The findings reported here are the first fruit of what promises to be a bountiful harvest; the NCS-R is one element in a coordinated program of new psychiatric epidemiological studies that will be completed over the next several years.1 These include the NCS-A study of adolescent mental health in the United States that has assessed nearly 10 000 youths aged 13 to 17 years; the NCS-2, a 10-year follow-up of the original NCS, that will allow assessment of the natural history of illness and treatment in a representative sample of the US population; and the National Study of African American Life and the National Study of Latino and Asian Americans that have sampled nationally representative groups of nearly 6000 and 5000 individuals, respectively. Because these studies use identical diagnostic instruments and share a common core of predictor, symptom, disability, and service use probes, it will be possible to combine samples to document, understand, and potentially remedy mental health disparities in the United States. Beyond the United States, NCS-R methodology has been adopted in epidemiological studies under way in 27 other countries under the aegis of WHO in the WHO World Mental Health Survey initiative.22 When completed, over 200 000 individuals will have been surveyed, making this the first and largest international study of mental disorders ever attempted.

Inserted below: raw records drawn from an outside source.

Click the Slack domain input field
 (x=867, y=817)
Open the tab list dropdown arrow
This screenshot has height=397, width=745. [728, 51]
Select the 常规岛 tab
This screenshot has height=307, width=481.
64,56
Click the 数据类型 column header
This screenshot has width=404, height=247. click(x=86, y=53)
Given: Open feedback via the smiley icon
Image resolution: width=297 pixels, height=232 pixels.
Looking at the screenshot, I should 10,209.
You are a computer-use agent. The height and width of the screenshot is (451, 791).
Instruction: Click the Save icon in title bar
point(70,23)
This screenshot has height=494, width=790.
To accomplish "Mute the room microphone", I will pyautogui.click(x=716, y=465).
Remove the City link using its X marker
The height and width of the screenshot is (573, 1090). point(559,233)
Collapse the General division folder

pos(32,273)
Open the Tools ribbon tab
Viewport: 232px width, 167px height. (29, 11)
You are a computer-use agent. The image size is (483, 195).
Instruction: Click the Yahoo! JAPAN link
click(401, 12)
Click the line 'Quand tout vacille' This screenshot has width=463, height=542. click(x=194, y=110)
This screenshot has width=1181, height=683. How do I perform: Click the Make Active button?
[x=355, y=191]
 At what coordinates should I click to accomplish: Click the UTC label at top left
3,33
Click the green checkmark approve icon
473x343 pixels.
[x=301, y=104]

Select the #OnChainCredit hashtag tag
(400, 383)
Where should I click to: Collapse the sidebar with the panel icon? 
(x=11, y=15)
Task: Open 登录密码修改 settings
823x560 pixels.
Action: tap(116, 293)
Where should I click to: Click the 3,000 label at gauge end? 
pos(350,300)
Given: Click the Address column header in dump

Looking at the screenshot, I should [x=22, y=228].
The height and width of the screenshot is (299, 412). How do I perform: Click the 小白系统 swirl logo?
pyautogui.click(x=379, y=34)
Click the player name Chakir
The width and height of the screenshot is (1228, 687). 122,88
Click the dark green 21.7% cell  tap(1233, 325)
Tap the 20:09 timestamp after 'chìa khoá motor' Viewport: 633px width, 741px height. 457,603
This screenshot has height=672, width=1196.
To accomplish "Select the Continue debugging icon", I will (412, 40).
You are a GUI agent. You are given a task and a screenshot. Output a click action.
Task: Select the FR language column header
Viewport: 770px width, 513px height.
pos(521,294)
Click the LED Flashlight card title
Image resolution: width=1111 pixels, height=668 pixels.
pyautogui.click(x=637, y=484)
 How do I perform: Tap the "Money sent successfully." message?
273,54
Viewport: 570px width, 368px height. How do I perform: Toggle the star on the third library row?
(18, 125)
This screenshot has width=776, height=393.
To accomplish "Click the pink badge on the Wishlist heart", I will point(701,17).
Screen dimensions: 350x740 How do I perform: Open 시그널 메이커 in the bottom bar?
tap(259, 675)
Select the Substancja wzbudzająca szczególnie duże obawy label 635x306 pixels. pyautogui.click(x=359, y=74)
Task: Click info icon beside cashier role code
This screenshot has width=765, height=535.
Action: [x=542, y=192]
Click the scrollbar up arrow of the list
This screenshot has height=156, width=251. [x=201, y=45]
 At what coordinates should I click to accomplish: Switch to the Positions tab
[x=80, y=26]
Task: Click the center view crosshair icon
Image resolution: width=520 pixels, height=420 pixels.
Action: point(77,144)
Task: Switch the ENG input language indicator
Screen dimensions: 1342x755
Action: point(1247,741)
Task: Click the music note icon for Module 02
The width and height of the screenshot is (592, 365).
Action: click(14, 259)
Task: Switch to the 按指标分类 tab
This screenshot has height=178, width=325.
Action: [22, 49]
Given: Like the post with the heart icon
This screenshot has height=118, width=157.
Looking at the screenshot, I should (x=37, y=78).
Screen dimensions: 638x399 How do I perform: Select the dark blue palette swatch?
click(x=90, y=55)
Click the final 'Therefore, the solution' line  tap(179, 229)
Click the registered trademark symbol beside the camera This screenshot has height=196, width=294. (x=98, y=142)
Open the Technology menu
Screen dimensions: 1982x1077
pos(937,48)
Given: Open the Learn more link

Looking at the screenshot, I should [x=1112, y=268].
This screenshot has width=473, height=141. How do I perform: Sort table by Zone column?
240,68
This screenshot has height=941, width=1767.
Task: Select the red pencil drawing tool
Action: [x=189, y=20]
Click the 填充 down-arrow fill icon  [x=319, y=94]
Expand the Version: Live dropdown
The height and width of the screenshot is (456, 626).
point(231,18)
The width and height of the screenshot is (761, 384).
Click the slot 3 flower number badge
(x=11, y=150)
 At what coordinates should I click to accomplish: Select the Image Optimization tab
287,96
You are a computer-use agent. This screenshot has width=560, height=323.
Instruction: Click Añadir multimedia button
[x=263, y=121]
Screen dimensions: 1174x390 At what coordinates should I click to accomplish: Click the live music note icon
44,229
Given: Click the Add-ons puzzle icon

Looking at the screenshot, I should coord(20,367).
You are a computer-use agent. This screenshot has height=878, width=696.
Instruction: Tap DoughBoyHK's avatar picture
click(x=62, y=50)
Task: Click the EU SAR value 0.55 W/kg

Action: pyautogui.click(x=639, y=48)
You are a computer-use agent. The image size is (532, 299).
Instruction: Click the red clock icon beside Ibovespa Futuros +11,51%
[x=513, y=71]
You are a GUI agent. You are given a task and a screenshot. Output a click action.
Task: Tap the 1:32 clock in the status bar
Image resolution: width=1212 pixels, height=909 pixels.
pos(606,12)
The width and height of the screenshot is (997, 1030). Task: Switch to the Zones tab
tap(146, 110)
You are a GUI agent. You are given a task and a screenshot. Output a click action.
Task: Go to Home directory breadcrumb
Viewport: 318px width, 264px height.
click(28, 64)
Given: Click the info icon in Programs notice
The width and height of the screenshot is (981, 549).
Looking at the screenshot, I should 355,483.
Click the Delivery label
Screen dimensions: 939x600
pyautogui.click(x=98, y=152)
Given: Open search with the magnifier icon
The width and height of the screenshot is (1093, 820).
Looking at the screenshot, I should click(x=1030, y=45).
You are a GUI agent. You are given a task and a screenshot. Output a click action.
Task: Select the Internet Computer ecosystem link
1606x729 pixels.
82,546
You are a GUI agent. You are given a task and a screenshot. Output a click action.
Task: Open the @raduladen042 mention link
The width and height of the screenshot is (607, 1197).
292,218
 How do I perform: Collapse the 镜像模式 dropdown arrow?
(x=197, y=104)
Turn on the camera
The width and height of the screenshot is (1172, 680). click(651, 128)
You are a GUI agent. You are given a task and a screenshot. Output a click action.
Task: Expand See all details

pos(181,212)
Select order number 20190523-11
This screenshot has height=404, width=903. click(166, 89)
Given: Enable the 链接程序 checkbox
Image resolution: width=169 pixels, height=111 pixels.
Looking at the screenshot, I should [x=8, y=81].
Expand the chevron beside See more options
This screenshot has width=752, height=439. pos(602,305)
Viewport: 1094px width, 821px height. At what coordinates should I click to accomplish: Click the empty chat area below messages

Quantifying the prevalence of mental disorders, the disabilities associated with them, and the adequacy of service provision forms the foundation for national and international mental health policy. But psychiatric epidemiology is no longer just about counting.23 The NCS-R results will yield much-needed information about the burden of disease, medical comorbidity, and global patterns of illness. Because it includes subthreshold diagnostic information, which we know from studies of hypertension and diabetes can be highly predictive of future diseases, the results may be informative for studying the effect of early intervention. Both the sample and findings may also be informative for future case-control studies of specific subgroups and population-based genetic studies, as well as a source of empirical evidence for prevention.

Diagnosis has confounded psychiatry for the past century, with the DSM approach enhancing diagnostic reliability but not validity. By empirically defining clusters of symptoms found in population-based samples, studies such as the NCS-R may point the way to more valid diagnostic entities. Certainly they reveal that those we provide diagnosis for in a clinical setting represent a small fraction of those with disorders, and they remind us that psychiatry faces one of the greatest public health challenges in contemporary medicine.